Carlo Salerio (22 March 1827 – 29 September 1870), was a missionary of the MEP on the island of Woodlark (modern day Papua New Guinea).

== Life ==
Salerio studied in Seveso, Milan, and Monza. He would later meet Angelo Ramazzotti, who introduced him to the =Pontifical Institute for Foreign Missions.

During the unification of Italy, Salerio fought in the insurgency of the Five Days of Milan. On May 25, 1850, he was ordained to priesthood, later with an agreement with the, Archbishop of Milan, Cardinal Bartolomeo Carlo Romilli he entered the Paris Foreign Missions Society.

In 1852 Salerio left to the island of Woodlark leaving in 1855 due to illness. He was part of one of the first groups of missionaries to Micronesia.

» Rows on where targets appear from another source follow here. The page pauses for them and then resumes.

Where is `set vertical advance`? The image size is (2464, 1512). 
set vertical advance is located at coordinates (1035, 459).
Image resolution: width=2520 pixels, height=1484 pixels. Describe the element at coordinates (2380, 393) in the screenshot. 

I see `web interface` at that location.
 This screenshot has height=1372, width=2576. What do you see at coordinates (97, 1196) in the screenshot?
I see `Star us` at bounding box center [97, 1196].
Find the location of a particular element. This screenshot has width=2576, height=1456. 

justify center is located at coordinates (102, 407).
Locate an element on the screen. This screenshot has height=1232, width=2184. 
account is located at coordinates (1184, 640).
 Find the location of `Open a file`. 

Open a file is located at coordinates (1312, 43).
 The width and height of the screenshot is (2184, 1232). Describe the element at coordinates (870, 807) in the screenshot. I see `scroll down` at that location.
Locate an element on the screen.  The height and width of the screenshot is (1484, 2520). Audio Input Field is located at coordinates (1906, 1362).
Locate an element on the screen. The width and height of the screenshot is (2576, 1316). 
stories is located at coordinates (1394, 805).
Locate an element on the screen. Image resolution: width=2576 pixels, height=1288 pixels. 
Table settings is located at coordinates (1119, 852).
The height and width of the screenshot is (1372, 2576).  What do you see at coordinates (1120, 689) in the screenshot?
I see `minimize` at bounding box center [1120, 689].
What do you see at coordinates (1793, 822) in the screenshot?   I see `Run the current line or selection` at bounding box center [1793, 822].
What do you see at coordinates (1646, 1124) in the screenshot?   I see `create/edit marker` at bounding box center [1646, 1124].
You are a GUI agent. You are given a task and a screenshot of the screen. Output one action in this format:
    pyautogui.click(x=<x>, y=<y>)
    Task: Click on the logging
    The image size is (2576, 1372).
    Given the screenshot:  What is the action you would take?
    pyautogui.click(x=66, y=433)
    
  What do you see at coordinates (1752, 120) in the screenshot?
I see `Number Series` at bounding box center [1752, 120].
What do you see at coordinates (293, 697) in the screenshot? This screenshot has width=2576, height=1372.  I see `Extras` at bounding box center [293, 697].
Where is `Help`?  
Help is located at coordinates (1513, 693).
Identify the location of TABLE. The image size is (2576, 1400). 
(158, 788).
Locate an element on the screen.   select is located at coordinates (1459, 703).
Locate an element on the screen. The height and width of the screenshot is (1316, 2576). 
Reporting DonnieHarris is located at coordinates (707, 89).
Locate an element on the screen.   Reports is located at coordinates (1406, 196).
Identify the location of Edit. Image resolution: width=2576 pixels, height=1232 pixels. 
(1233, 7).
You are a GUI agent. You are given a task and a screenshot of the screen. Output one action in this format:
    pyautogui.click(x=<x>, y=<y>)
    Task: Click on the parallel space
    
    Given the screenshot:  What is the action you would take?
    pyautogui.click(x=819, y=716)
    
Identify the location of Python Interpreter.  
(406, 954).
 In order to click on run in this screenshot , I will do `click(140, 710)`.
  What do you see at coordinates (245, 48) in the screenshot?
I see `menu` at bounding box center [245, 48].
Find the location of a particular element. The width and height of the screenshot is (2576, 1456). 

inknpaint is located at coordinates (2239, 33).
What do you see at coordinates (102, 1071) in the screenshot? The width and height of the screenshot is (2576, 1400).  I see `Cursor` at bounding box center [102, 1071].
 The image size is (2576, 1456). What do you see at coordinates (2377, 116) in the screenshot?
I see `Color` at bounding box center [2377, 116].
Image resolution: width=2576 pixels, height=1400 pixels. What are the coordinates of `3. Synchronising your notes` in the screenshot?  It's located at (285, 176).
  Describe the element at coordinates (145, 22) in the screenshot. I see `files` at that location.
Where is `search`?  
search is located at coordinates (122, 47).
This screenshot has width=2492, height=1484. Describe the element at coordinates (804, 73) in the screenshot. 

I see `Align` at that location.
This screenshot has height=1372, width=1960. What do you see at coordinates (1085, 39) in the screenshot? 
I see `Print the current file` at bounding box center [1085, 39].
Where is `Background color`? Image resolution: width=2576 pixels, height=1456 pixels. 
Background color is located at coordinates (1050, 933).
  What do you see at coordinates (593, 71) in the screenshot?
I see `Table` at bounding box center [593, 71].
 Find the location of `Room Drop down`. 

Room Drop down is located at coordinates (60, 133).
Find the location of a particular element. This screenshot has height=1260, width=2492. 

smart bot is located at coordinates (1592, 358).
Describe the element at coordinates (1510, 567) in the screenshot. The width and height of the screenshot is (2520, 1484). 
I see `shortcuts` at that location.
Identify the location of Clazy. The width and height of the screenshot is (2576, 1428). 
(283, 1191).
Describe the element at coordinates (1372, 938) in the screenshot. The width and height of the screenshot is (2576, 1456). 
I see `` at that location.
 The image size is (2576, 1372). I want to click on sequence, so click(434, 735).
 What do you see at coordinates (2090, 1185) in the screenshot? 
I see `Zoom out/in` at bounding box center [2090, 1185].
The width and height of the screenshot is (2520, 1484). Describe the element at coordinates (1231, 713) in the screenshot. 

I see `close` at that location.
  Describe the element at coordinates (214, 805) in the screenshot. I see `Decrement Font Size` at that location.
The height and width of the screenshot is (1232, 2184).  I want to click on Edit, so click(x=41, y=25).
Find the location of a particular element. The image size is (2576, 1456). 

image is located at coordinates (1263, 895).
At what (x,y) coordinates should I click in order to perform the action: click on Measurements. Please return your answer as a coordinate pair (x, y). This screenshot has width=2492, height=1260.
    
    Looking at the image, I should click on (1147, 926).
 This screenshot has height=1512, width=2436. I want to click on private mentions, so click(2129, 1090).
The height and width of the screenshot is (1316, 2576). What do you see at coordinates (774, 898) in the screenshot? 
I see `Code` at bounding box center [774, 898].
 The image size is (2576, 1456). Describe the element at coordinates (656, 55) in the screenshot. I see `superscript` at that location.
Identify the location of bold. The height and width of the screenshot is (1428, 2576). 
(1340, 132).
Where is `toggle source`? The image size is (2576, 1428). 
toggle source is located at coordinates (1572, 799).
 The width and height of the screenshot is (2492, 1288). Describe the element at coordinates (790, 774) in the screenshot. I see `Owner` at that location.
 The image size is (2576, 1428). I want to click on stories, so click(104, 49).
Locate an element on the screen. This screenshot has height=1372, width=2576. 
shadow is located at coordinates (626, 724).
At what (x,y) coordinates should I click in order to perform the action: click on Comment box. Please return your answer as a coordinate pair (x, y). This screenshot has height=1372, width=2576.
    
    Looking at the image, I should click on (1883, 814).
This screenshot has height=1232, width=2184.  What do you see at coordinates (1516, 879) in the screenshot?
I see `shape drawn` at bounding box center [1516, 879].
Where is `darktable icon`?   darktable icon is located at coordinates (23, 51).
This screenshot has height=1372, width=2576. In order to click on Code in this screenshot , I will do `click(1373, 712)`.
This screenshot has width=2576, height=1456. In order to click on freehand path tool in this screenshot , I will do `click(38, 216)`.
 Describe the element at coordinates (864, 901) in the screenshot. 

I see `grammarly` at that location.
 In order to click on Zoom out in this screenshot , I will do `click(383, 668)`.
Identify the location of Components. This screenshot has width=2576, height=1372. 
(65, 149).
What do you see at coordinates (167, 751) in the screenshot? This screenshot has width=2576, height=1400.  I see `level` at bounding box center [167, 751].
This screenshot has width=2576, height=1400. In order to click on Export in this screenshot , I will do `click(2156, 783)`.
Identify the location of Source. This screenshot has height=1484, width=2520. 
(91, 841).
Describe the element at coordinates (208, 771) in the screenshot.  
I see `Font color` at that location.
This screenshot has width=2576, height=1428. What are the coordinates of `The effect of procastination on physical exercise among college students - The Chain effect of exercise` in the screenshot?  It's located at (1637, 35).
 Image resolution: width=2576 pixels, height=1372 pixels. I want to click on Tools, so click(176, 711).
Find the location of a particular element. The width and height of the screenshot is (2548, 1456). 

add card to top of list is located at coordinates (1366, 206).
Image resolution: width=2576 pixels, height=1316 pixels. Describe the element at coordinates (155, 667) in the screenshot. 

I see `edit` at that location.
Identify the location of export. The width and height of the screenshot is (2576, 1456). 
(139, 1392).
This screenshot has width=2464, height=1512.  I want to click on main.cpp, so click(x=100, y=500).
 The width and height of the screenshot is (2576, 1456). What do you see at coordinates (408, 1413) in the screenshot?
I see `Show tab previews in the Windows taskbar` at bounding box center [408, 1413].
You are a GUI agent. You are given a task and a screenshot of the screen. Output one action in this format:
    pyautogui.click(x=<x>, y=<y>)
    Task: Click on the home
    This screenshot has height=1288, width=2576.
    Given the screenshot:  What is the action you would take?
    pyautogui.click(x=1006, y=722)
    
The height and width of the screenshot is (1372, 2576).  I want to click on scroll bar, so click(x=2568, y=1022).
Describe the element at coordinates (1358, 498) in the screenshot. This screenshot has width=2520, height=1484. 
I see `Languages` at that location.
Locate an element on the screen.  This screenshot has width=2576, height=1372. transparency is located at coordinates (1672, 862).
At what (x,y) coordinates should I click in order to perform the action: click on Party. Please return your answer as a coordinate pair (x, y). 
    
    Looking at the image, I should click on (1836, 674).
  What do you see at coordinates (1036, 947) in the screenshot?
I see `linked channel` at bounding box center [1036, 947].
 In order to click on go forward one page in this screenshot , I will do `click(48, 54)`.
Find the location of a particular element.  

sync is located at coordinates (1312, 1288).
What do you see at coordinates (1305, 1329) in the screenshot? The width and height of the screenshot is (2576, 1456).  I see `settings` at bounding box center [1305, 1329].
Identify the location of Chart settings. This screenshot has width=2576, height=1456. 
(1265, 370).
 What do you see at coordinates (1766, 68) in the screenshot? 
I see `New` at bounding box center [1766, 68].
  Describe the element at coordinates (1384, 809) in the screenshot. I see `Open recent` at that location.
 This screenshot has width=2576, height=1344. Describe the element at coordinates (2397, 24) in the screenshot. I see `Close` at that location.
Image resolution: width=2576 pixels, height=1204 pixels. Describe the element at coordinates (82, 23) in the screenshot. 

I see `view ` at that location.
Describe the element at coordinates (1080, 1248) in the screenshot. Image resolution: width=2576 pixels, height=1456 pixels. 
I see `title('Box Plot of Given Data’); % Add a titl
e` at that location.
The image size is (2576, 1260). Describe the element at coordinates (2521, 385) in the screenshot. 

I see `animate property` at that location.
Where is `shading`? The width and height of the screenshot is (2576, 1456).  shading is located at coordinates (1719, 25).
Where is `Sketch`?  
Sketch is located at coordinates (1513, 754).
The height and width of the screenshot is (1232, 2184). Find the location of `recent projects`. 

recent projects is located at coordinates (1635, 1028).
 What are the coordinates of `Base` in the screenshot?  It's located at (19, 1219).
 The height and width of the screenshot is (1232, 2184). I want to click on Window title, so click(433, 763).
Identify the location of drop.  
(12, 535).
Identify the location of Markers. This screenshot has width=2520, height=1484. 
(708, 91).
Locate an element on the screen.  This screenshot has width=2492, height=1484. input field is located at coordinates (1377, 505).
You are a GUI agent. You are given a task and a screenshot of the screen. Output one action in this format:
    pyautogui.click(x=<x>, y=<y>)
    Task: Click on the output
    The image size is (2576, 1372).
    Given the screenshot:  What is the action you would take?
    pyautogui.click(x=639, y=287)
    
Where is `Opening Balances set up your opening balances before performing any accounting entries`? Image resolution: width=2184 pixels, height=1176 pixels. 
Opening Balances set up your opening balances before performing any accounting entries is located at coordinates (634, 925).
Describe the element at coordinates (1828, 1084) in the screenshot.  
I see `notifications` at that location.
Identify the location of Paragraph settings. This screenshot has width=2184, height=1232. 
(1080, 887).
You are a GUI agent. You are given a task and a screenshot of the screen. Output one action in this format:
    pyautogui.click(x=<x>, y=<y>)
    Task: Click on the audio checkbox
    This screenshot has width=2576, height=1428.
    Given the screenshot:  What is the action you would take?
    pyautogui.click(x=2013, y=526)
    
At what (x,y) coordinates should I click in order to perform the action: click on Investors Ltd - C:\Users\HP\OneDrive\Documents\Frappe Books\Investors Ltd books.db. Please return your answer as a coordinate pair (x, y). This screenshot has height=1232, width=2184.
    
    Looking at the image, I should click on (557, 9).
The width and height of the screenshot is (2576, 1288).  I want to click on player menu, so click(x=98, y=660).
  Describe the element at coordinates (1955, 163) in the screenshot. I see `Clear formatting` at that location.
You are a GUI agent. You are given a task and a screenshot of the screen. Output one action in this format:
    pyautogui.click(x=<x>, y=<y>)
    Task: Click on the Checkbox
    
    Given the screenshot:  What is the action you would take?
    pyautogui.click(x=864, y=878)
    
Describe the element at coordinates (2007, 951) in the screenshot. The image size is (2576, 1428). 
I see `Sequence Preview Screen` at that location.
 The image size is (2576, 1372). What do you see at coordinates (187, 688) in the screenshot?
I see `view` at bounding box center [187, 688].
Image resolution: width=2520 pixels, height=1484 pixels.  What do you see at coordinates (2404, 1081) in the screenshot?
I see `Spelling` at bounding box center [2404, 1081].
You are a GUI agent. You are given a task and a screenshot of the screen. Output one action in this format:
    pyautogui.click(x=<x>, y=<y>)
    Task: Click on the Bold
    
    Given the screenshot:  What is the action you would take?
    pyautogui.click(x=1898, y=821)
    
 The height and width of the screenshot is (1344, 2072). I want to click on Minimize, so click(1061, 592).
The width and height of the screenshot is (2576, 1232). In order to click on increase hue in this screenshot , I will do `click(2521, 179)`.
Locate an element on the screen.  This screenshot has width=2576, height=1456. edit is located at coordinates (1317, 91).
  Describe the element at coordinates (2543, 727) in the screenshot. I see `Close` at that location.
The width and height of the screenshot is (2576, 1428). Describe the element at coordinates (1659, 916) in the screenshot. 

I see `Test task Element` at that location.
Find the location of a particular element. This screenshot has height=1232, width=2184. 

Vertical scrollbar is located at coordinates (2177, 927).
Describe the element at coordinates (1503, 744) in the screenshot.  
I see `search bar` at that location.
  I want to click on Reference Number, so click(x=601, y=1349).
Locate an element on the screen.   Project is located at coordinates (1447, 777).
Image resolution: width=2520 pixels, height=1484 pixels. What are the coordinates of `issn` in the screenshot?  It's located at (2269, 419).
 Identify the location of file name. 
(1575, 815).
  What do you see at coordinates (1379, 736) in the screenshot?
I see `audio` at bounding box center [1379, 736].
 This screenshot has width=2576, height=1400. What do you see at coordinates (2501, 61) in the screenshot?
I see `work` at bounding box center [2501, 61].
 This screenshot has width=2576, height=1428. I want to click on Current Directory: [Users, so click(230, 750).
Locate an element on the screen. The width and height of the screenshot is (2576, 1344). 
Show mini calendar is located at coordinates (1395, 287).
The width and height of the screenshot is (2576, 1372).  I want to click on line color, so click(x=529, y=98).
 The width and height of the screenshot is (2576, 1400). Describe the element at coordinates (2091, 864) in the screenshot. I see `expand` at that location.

When he returned to Milan he taught English and remained a charitable of the church. He would dream of a female religious foundation which he would achieve in 1859.

In 1859, both he and Carolina Orsenigo founded the Institute of the Sisters of Reparation, which would help women in need.

Salerio suffered from multiple illnesses in Oceania, forcing him to be sent to Sydney, and later back to Italy. He died of natural causes in 1870.

== Beatification process ==
On May 13, 2019, Pope Francis declared Salerio as venerable.